Mas há mais: “O Executivo pode ver-se impossibilitado de materializar várias metas de impacto real sobre a economia, dado que, por força de compromissos assumidos, teria que alocar recursos avultados para fazer face ao serviço da dívida, sob pena de pôr em causa a sustentabilidade da dívida”.

O Executivo prevê receitas com origem em financiamentos na ordem dos 7,3 biliões Kz no OGE Revisto (em linha com o anterior), mas conta agora menos com empréstimos vindos do exterior (3,2 biliões Kz, face a 4,8 biliões no OGE inicial). Em contrapartida, a previsão de financiamento interno dispara de 2,4 biliões Kz, no OGE inicial, para pouco menos de 4,1 biliões, no Revisto.

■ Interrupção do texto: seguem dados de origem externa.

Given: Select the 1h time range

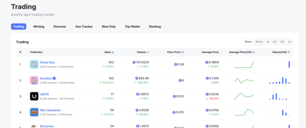Looking at the screenshot, I should point(268,42).
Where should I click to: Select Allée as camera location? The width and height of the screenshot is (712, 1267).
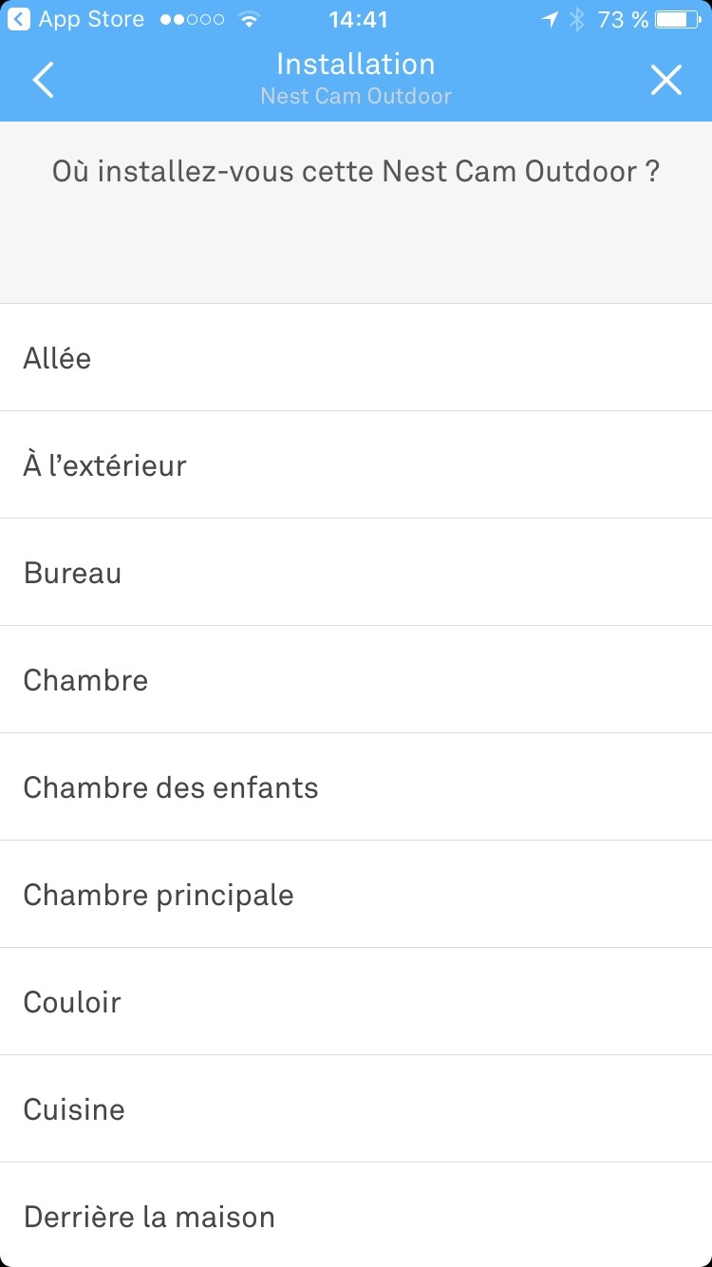[356, 358]
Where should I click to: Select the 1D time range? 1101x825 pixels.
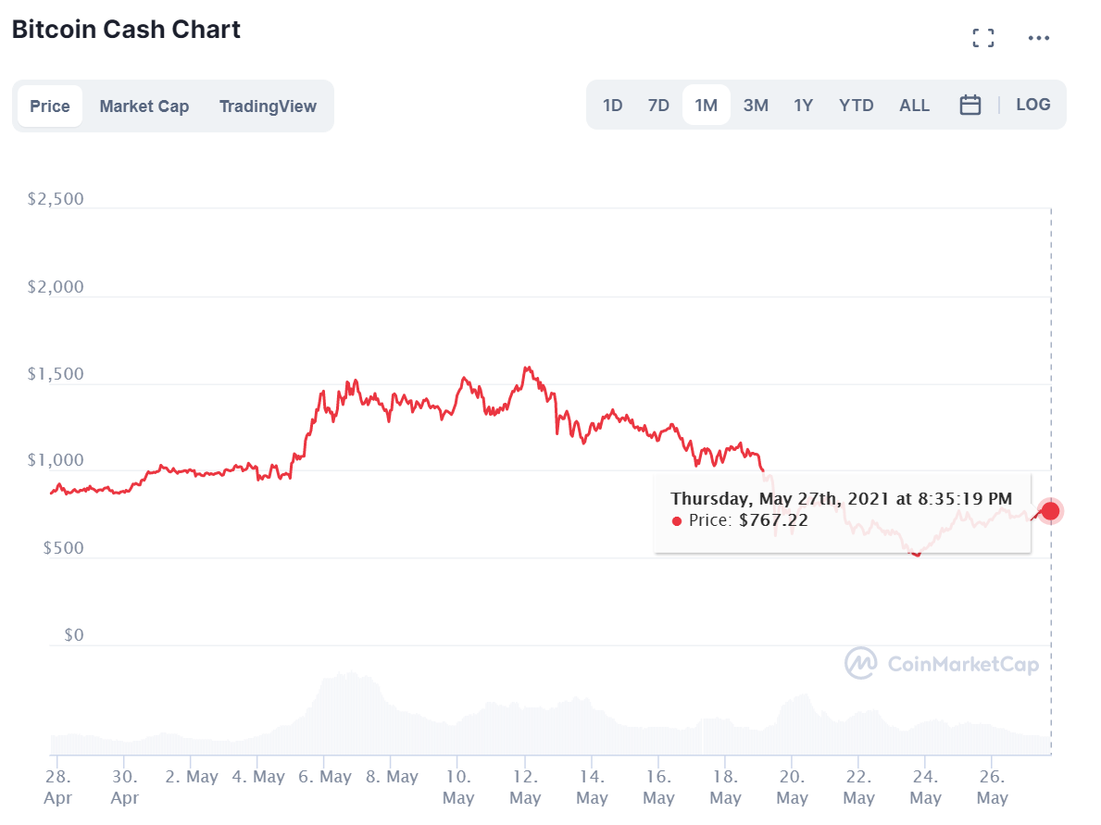click(x=613, y=105)
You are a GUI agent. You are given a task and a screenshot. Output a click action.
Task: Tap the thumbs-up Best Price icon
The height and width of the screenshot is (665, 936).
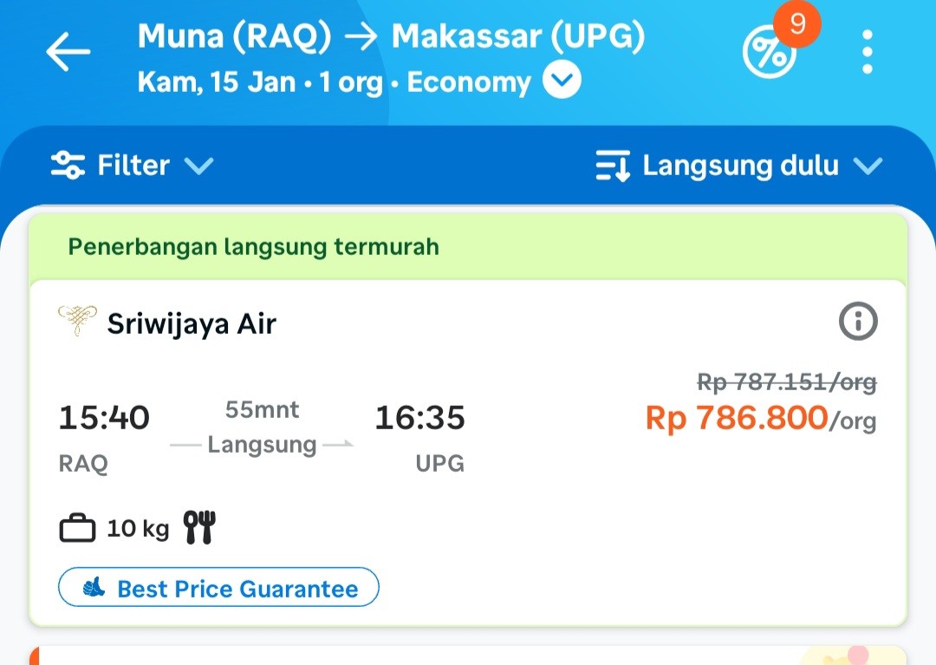[x=94, y=589]
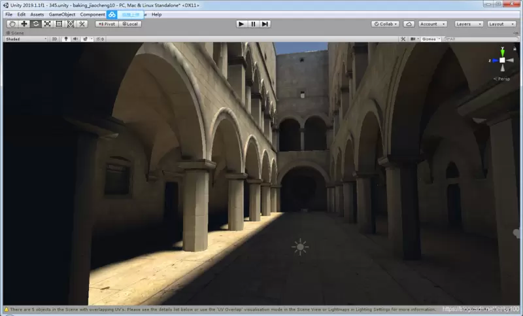Toggle scene lighting with the lightbulb
The image size is (523, 316).
coord(66,39)
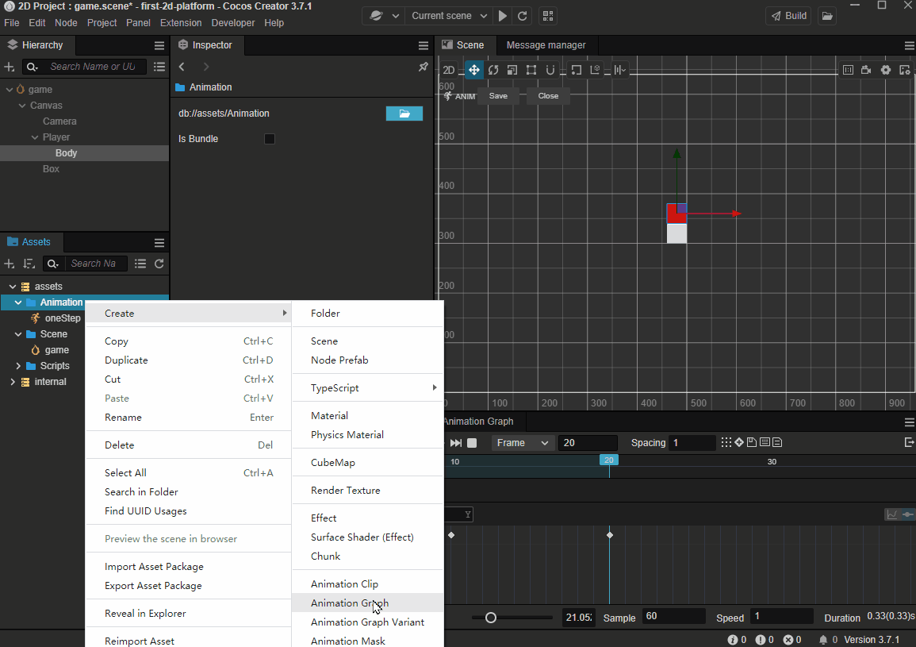Adjust the timeline zoom slider handle
Viewport: 916px width, 647px height.
[x=491, y=618]
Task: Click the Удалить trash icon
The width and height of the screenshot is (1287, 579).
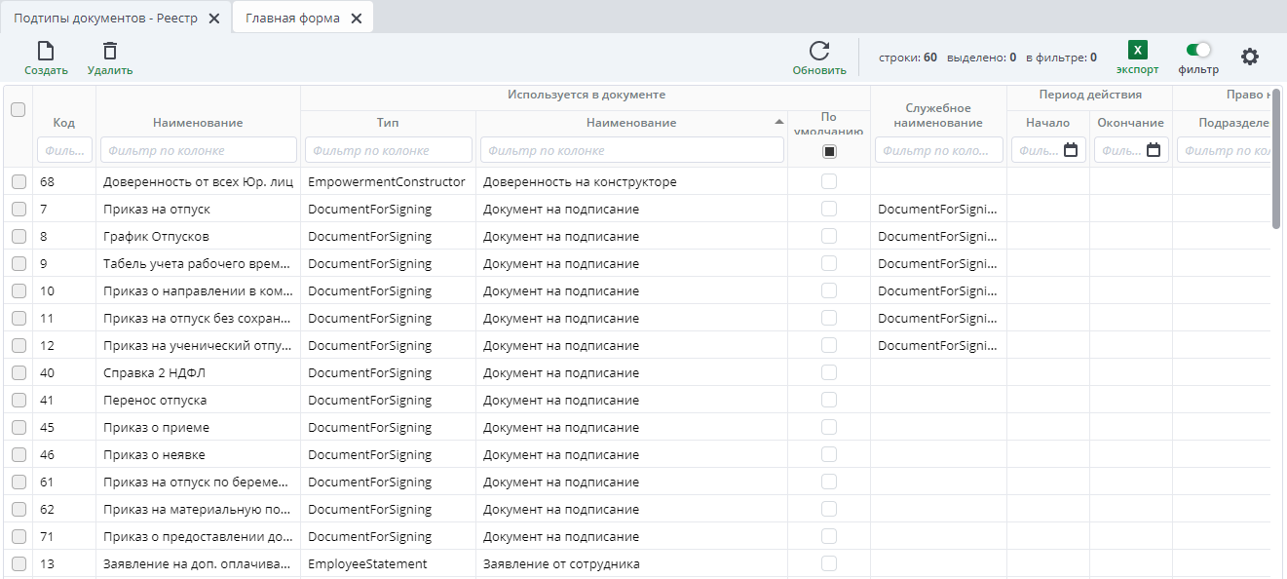Action: pyautogui.click(x=110, y=52)
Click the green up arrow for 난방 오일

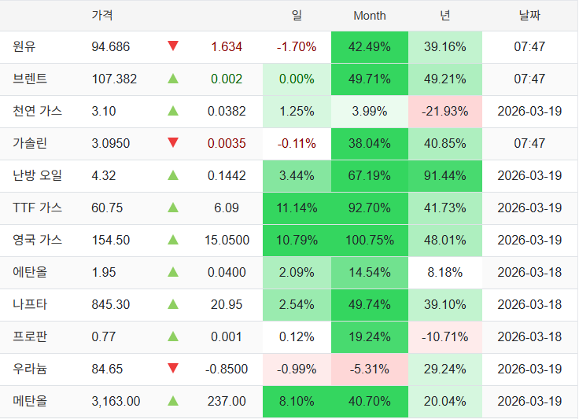(x=173, y=175)
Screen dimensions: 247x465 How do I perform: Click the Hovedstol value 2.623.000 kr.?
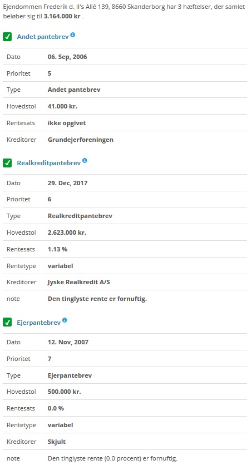[67, 233]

O OGE2020-R, precipitado pelos efeitos da pandemia na economia mundial – e, em especial, no caso de Angola, sobre o preço do petróleo – assume um preço do petróleo de 33 USD por barril, face a 55 USD no inicial, assim como uma forte quebra na produção petrolífera, que passa 1,43 milhões de barris por dia (mbd), para 1,28 mdb.

O resultado é um trambolhão nas receitas petrolíferas, que passam de uma previsão inicial de 5,58 biliões Kz, para 2,9 biliões Kz. Quanto às receitas não petrolíferas, passam de 2,9 biliões Kz, para cerca de 3,1 biliões Kz.

O documento revê em forte baixa a previsão de crescimento económico, que passa de 1,8% para u ma quebra de 3,6% do PIB, sendo este o quinto ano consecutivo de recessão.

O OGE2020 aponta para receitas totais na ordem dos 6,1 biliões Kz, que comparam com cerca de 10 biliões no anterior, e para despesas próximas dos 7,4 biliões Kz, face a quase 8,1 biliões no inicial.

Contas feitas, o Executivo assume uma previsão de défice fiscal equivalente a 4% do PIB, face a um superavite de 1,3% do primeiro OGE, e o saldo primário deverá estar em torno dos 2,2% do PIB (4,9% no inicial).

Uma ‘pequena’ surpresa chamada investimento

Quanto ao investimento, o OGE2020-R contém uma ‘surpresa’, ainda que ligeira: a despesa de capital passa para cerca de 1,4 biliões Kz, face aos 1,3 biliões do OGE inicial, contrariando o anunciado pela ministra Vera Daves de Sousa em Março, quando apresentou o pacote de medidas de alívio económico por causa dos efeitos económicos da COVID-19.

Na altura, a ministra assumiu a revisão do Orçamento e anunciou cortes na despesa pública, garantindo que “não incidirão apenas sobre o investimento e capital”, e afirmou que o Governo iria “acelerar a reforma do Estado com a redução de estruturas com funções e atribuições redundantes e optimizando o pessoal para as necessidades que se colocam ao nível da administração local”.

O novo OGE aponta para um corte de cerca de 400 mil milhões Kz na despesa com serviços públicos gerais, para perto de 1,4 biliões Kz. A despesa com Defesa e Segurança é ligeiramente reduzida (ver gráficos na página seguinte), e há reforços, também residuais, na Saúde e Educação. A despesa com militares e polícias mantém-se como a maior de todas, mas também continua a ser inferior ao somatório da despesa com educação e saúde, o que passou a ocorrer em 2019.